(Requirements): Can you copy word for word the stretch of the records from the line containing "Image resolution: width=1440" through the line containing "Task: Click the", both included, leaving the pictures out?

(Entries for locating text and elements)

----

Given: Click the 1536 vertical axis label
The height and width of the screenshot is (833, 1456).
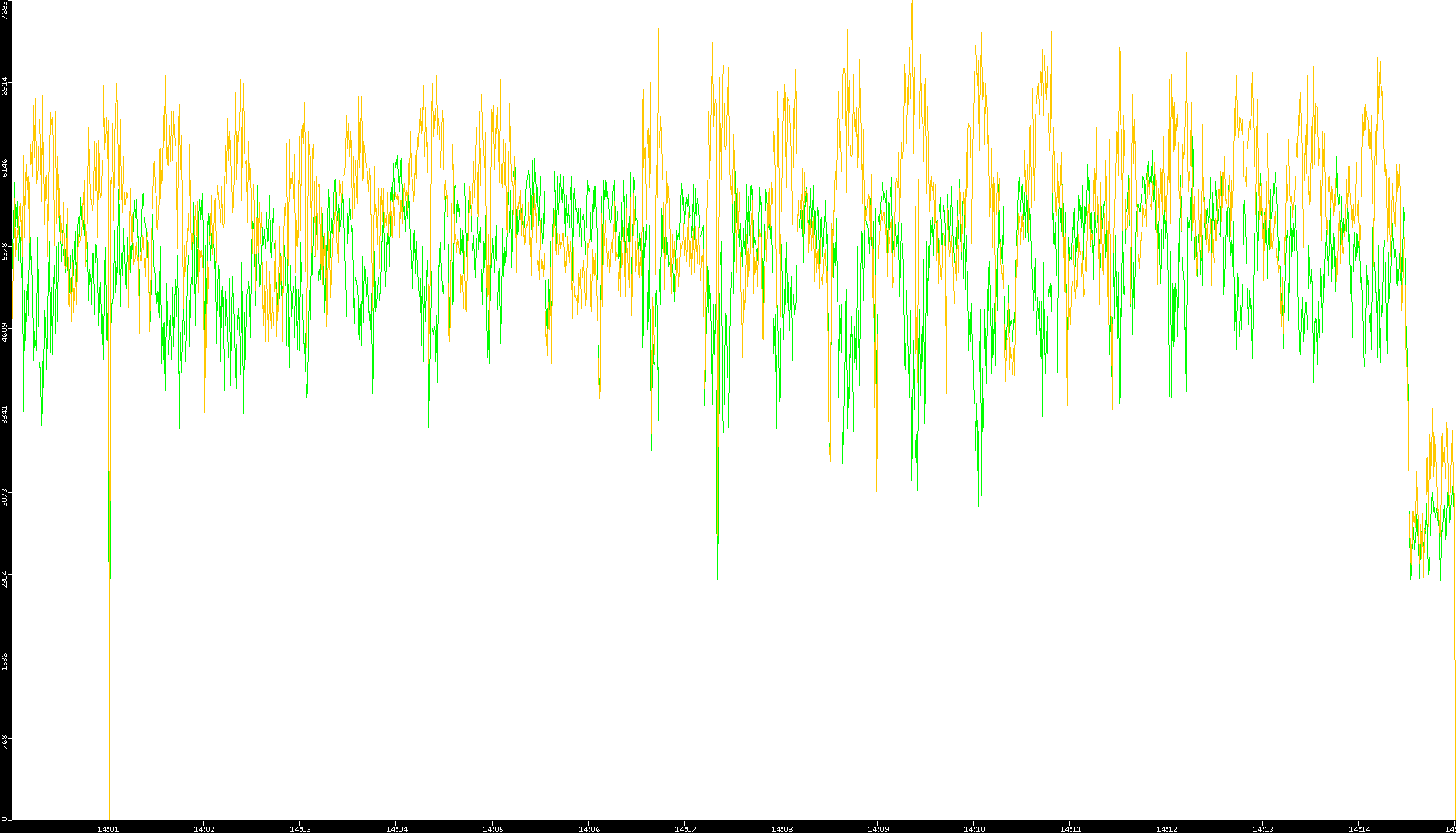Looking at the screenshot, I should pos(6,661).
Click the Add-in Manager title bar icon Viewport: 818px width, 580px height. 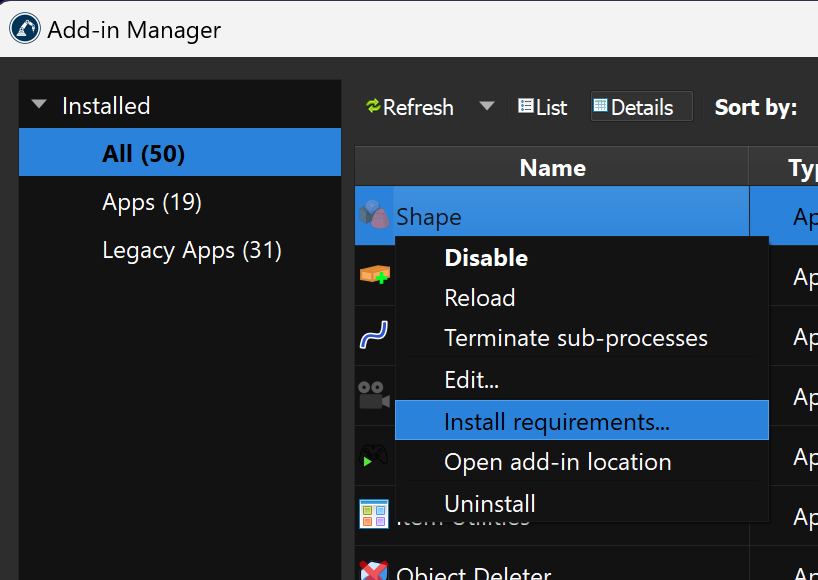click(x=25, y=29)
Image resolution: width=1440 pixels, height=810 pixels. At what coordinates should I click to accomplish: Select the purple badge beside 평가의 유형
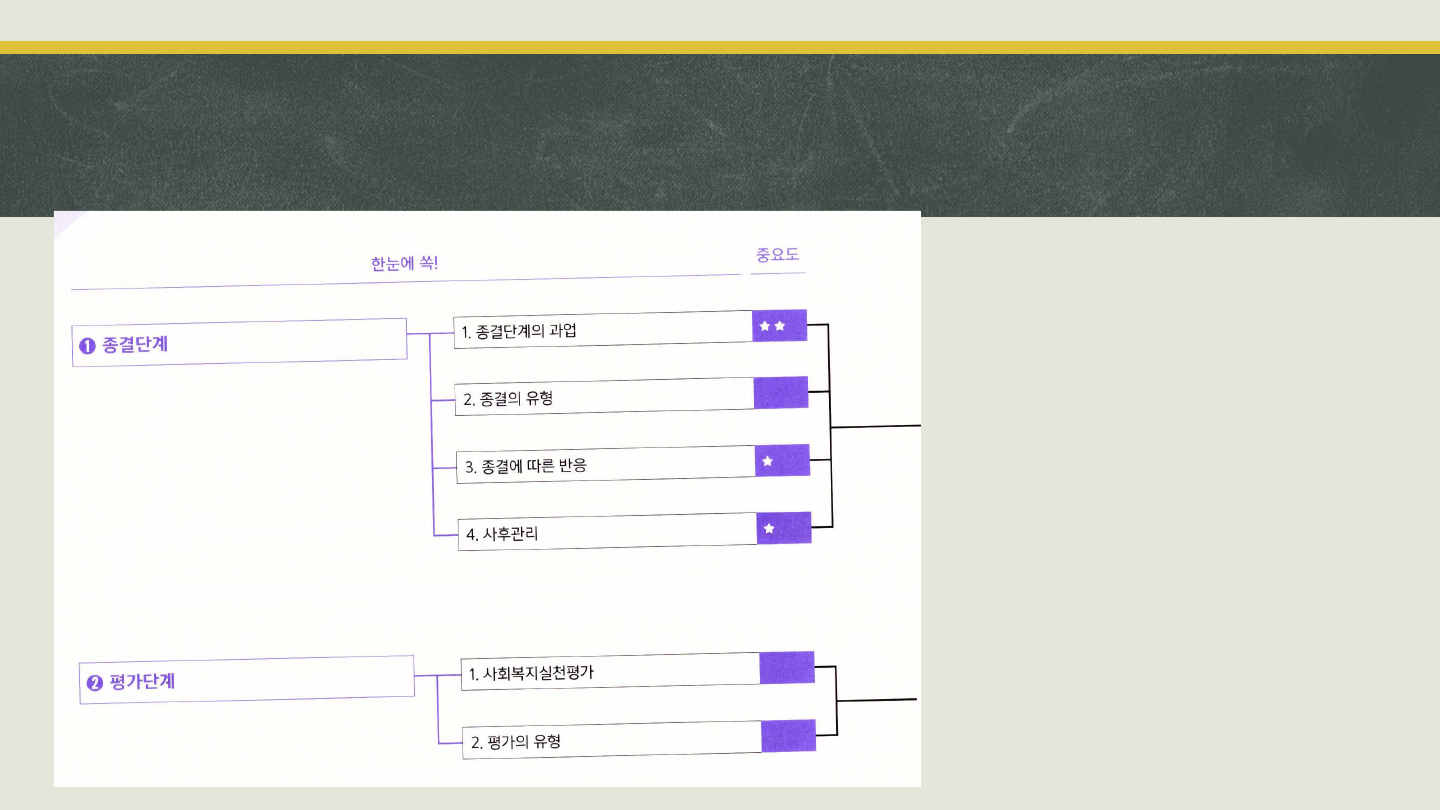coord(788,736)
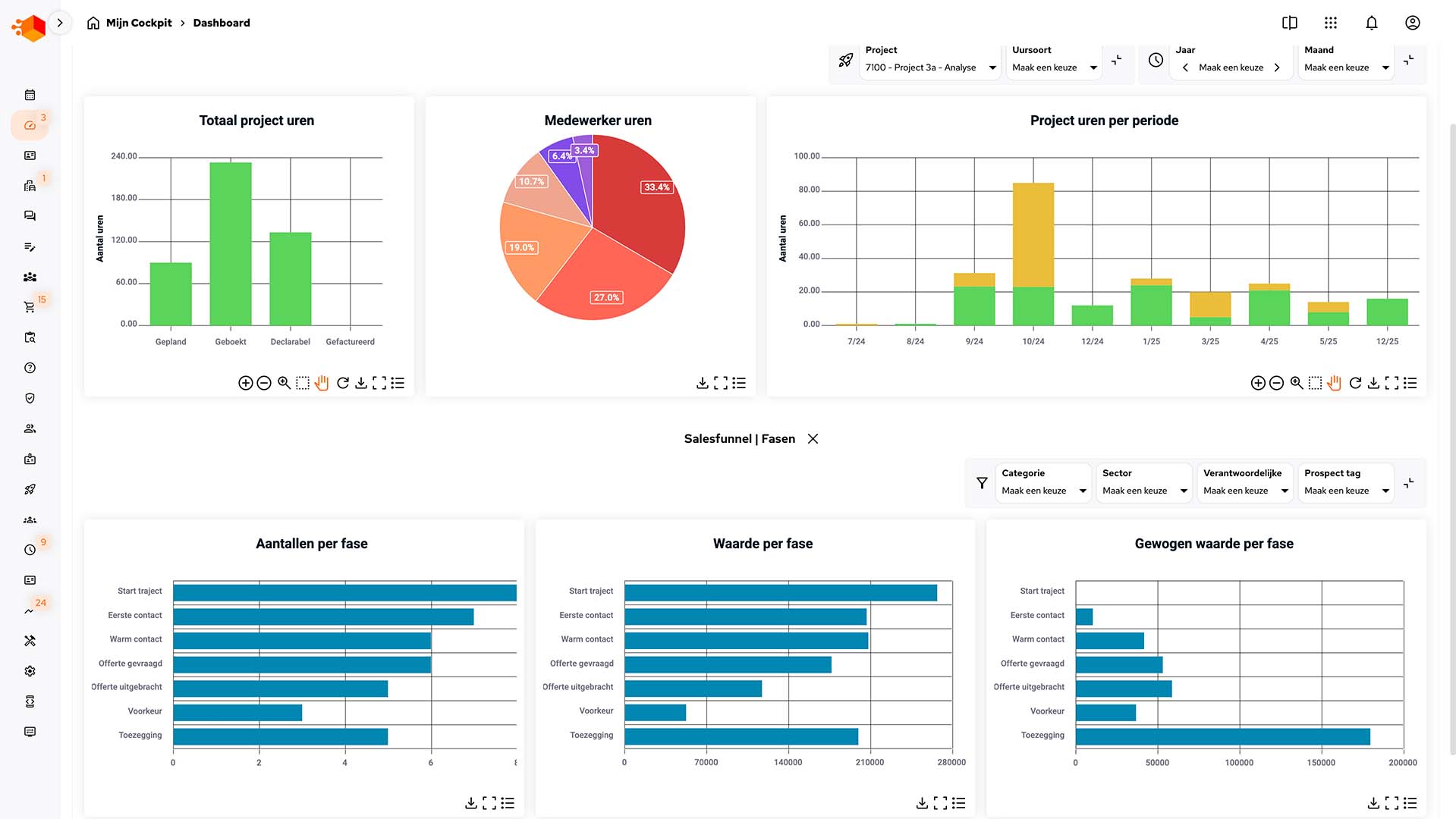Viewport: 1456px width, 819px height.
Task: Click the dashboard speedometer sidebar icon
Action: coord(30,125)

----

(Answer to this problem):
Image resolution: width=1440 pixels, height=810 pixels. At what coordinates should I click to accomplish: Select the purple badge beside 평가의 유형
coord(788,736)
Viewport: 1456px width, 819px height.
Task: Click the dashboard speedometer sidebar icon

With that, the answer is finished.